What happened

Delta Air Lines (DAL 4.05%) is the first airline out of the gate with earnings, and the company's disappointing results and tepid guidance are rippling through the entire sector. Shares of Delta fell as much as 8% on Wednesday morning, while shares of United Airlines Holdings (UAL 1.59%), American Airlines Group (AAL 1.51%), and JetBlue Airways (JBLU -3.21%) all fell as much as 5%.

So what

Airline investors are coming into earnings season not sure what to expect. Strong summer vacation demand is expected to prop up revenue, but those gains are likely to be at least somewhat offset by higher fuel and labor costs. Throw in a shortage of pilots and concerns about summer congestion, and it is hard to predict just how much airlines will be able to benefit from that strong demand.

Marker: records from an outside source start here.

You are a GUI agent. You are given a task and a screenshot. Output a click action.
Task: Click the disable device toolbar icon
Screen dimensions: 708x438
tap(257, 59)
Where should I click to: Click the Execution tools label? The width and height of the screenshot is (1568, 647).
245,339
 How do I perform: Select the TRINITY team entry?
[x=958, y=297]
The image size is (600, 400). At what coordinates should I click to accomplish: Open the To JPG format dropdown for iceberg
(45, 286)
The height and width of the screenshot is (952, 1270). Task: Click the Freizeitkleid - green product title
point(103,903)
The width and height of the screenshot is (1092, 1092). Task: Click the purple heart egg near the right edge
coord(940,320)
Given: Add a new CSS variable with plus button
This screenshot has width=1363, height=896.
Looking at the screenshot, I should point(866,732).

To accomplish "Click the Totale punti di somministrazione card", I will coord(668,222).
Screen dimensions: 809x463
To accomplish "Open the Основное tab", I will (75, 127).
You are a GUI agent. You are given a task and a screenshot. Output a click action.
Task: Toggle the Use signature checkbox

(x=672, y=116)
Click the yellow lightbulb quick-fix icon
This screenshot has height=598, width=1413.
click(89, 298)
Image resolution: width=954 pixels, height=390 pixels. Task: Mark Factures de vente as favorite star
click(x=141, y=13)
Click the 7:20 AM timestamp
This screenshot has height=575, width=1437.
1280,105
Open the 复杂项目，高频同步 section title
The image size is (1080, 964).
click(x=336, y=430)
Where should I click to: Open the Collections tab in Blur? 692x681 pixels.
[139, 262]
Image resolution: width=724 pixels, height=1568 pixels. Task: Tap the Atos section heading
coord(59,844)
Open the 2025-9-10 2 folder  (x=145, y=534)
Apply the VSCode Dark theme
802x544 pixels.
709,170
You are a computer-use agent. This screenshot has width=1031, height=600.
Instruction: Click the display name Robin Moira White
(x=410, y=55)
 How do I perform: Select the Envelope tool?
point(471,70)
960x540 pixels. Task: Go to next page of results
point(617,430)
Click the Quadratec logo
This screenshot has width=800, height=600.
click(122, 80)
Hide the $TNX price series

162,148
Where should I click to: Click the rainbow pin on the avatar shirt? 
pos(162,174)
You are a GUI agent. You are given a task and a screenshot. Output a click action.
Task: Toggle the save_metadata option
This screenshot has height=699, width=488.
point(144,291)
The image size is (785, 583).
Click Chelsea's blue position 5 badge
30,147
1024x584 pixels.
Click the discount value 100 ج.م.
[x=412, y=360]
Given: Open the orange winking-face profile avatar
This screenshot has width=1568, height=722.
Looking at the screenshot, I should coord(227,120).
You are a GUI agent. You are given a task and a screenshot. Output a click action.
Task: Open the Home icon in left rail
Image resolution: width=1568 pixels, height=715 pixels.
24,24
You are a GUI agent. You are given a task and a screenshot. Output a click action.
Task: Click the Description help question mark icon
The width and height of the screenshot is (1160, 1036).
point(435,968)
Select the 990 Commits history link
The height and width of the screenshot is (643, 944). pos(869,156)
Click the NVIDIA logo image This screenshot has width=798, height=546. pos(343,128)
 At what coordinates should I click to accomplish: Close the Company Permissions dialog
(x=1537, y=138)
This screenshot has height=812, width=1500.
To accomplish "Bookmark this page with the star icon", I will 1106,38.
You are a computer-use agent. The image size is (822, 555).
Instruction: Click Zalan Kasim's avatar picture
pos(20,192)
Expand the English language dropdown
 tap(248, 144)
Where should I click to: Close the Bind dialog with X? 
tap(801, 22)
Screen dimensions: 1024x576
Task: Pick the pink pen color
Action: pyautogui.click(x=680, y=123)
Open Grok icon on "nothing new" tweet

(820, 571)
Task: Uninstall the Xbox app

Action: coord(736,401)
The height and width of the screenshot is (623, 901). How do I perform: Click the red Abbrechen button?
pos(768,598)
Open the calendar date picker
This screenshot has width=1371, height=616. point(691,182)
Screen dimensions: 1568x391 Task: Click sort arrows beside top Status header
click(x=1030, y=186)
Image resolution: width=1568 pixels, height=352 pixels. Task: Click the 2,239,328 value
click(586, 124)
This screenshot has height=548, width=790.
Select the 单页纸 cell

On Tuesday, American gave the industry a boost when it said that it expects its results from the now-completed quarter to come in within expectations. But on Wednesday, Delta became the first airline to actually publish results, and investors are not pleased with what they are seeing.

Delta earned $1.44 per share in the quarter on revenue of $13.82 billion, missing analyst earnings expectations for a profit of $1.64 per share despite posting better-than-expected revenue. The issue, as expected, was costs, and Delta is not expecting those costs to ease anytime soon.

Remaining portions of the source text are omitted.